▶ PROMPT
Print each record below precisely, with every picture left out of the copy.
——
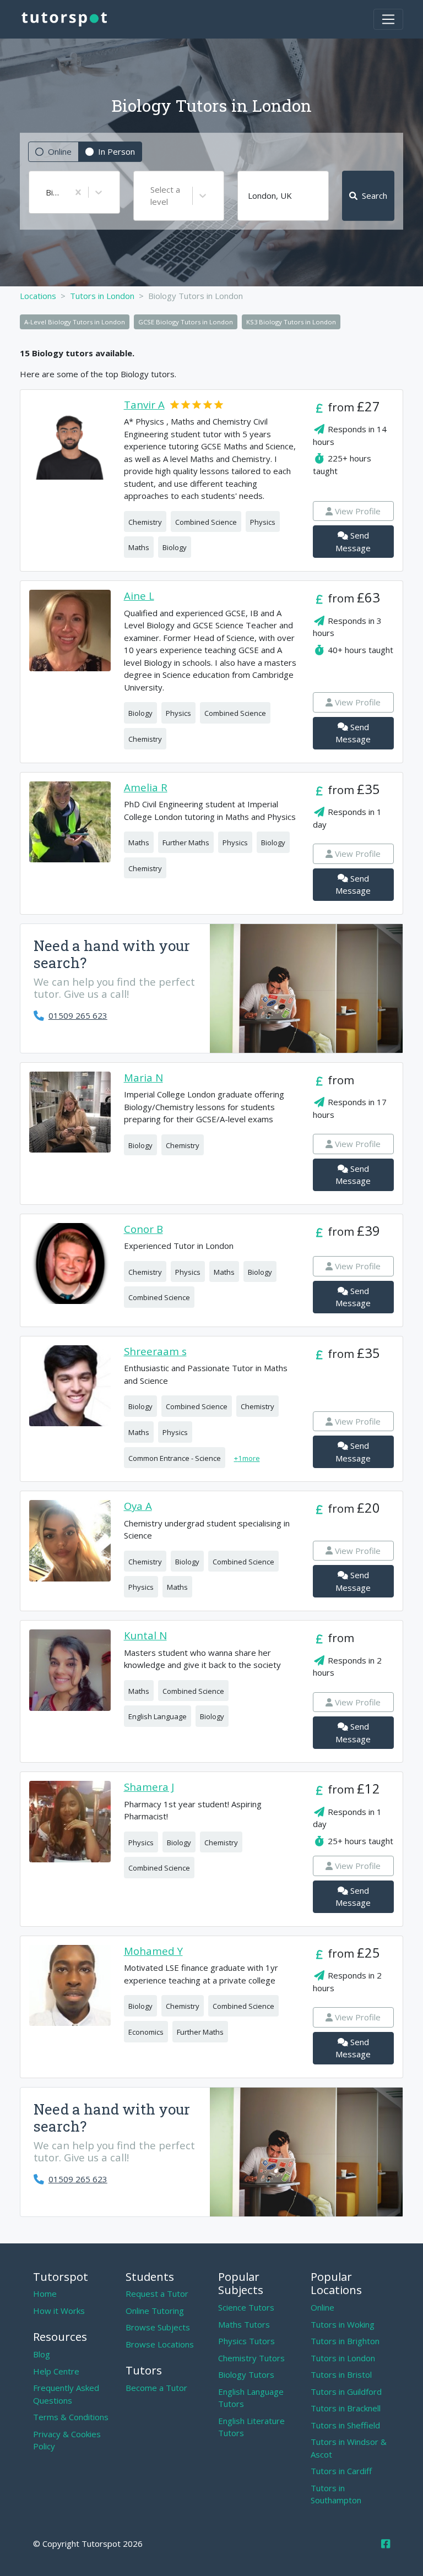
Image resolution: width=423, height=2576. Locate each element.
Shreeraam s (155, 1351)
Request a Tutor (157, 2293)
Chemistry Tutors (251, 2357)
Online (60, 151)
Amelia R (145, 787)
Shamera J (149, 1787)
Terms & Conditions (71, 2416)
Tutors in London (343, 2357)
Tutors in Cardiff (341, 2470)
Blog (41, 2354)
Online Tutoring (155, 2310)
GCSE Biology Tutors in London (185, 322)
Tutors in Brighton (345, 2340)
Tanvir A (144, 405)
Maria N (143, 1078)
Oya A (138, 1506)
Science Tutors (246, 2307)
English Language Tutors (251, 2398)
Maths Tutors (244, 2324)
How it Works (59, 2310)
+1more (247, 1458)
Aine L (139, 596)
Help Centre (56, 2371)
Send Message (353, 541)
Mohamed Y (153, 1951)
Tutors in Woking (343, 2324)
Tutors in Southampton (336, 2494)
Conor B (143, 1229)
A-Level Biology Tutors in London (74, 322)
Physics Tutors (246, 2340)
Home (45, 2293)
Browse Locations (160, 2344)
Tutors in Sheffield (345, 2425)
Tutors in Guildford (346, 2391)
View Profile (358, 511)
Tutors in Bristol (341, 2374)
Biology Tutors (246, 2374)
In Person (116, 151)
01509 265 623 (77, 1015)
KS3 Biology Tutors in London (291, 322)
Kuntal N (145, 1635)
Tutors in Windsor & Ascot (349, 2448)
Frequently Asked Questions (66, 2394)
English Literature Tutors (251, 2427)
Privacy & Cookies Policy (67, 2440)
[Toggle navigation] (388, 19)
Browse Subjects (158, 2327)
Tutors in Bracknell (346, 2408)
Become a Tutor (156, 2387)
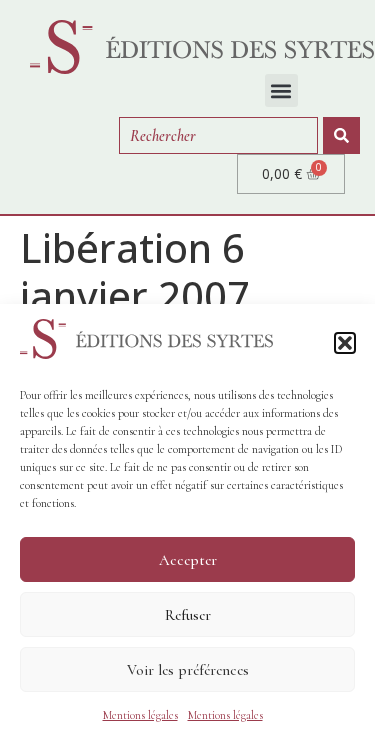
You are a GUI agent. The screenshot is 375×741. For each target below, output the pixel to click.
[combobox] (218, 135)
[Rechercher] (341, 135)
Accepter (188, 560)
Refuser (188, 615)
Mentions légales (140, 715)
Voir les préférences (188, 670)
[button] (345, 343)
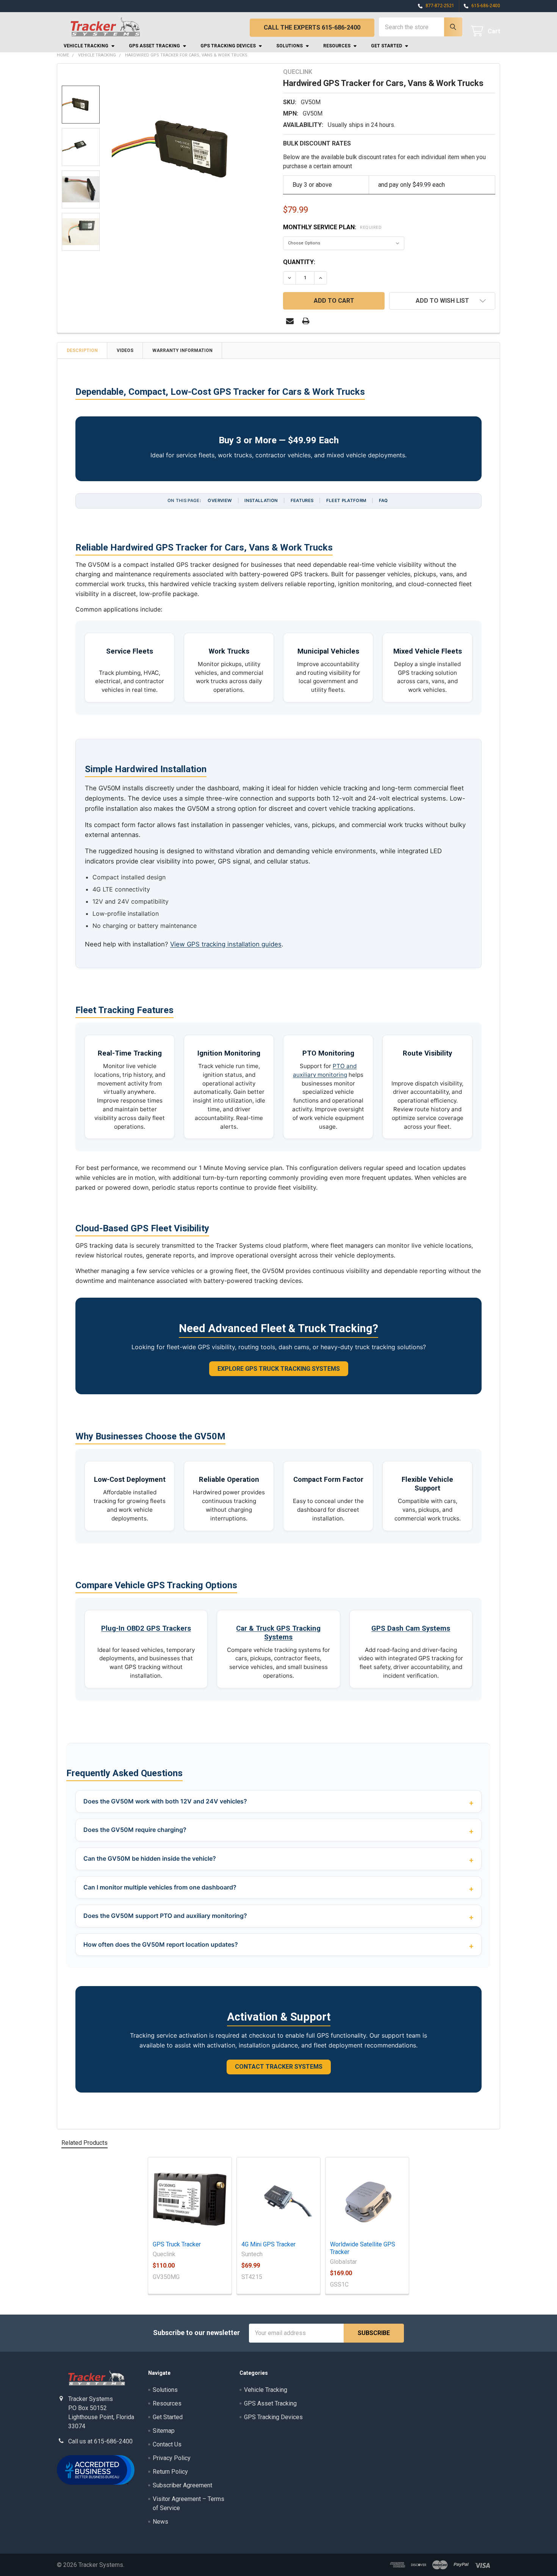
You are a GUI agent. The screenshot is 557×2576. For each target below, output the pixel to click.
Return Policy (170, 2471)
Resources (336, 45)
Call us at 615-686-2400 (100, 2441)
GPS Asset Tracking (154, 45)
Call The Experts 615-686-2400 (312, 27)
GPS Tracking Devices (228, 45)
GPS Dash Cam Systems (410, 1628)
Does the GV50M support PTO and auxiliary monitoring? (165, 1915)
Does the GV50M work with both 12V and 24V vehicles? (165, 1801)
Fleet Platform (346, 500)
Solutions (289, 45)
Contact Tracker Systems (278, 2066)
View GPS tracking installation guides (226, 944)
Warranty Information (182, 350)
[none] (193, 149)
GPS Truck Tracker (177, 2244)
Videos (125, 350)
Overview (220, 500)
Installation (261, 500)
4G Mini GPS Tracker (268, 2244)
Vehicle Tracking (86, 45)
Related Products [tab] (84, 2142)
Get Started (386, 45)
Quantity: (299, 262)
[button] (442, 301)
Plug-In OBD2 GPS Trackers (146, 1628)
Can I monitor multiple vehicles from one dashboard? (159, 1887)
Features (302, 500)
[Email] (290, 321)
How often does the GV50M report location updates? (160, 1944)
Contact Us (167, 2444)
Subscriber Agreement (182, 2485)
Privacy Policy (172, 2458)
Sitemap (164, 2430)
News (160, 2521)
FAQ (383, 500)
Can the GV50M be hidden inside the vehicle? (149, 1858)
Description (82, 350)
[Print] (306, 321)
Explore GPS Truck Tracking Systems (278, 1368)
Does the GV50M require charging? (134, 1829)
——
▶ SOLUTION
Image resolution: width=423, height=2576. Locate each element.
Shreeraam s (155, 1351)
Request a Tutor (157, 2293)
Chemistry Tutors (251, 2357)
Online (60, 151)
Amelia R (145, 787)
Shamera J (149, 1787)
Terms & Conditions (71, 2416)
Tutors in London (343, 2357)
Tutors in Cardiff (341, 2470)
Blog (41, 2354)
Online Tutoring (155, 2310)
GCSE Biology Tutors in London (185, 322)
Tutors in Brighton (345, 2340)
Tanvir A (144, 405)
Maria N (143, 1078)
Oya A (138, 1506)
Science Tutors (246, 2307)
English Language Tutors (251, 2398)
Maths Tutors (244, 2324)
How it Works (59, 2310)
+1more (247, 1458)
Aine L (139, 596)
Help Centre (56, 2371)
Send Message (353, 541)
Mohamed Y (153, 1951)
Tutors in Woking (343, 2324)
Tutors in Southampton (336, 2494)
Conor B (143, 1229)
A-Level Biology Tutors in London (74, 322)
Physics Tutors (246, 2340)
Home (45, 2293)
Browse Locations (160, 2344)
Tutors in Sheffield (345, 2425)
Tutors in Guildford (346, 2391)
View Profile (358, 511)
Tutors in Bristol (341, 2374)
Biology Tutors (246, 2374)
In Person (116, 151)
01509 265 623 (77, 1015)
KS3 Biology Tutors in London (291, 322)
Kuntal N (145, 1635)
Tutors in Windsor & Ascot (349, 2448)
Frequently Asked Questions (66, 2394)
English Literature Tutors (251, 2427)
Privacy & Cookies Policy (67, 2440)
[Toggle navigation] (388, 19)
Browse Subjects (158, 2327)
Tutors in Bracknell (346, 2408)
Become a Tutor (156, 2387)
You are a GUI agent. The screenshot is 375×741. For each target below, output the pixel to click.
[combobox] (218, 135)
[Rechercher] (341, 135)
Accepter (188, 560)
Refuser (188, 615)
Mentions légales (140, 715)
Voir les préférences (188, 670)
[button] (345, 343)
You are a GUI agent. The screenshot is 557×2576. For each target below, output the pixel to click.
Return Policy (170, 2471)
Resources (336, 45)
Call us at 615-686-2400 (100, 2441)
GPS Asset Tracking (154, 45)
Call The Experts 615-686-2400 (312, 27)
GPS Tracking Devices (228, 45)
GPS Dash Cam Systems (410, 1628)
Does the GV50M support PTO and auxiliary monitoring? (165, 1915)
Does the GV50M work with both 12V and 24V vehicles? (165, 1801)
Fleet Platform (346, 500)
Solutions (289, 45)
Contact Tracker Systems (278, 2066)
View GPS tracking installation guides (226, 944)
Warranty Information (182, 350)
[none] (193, 149)
GPS Truck Tracker (177, 2244)
Videos (125, 350)
Overview (220, 500)
Installation (261, 500)
4G Mini GPS Tracker (268, 2244)
Vehicle Tracking (86, 45)
Related Products [tab] (84, 2142)
Get Started (386, 45)
Quantity: (299, 262)
[button] (442, 301)
Plug-In OBD2 GPS Trackers (146, 1628)
Can I monitor multiple vehicles from one dashboard? (159, 1887)
Features (302, 500)
[Email] (290, 321)
How often does the GV50M report location updates? (160, 1944)
Contact Us (167, 2444)
Subscriber Agreement (182, 2485)
Privacy Policy (172, 2458)
Sitemap (164, 2430)
News (160, 2521)
FAQ (383, 500)
Can the GV50M be hidden inside the vehicle? (149, 1858)
Description (82, 350)
[Print] (306, 321)
Explore GPS Truck Tracking Systems (278, 1368)
Does the GV50M require charging? (134, 1829)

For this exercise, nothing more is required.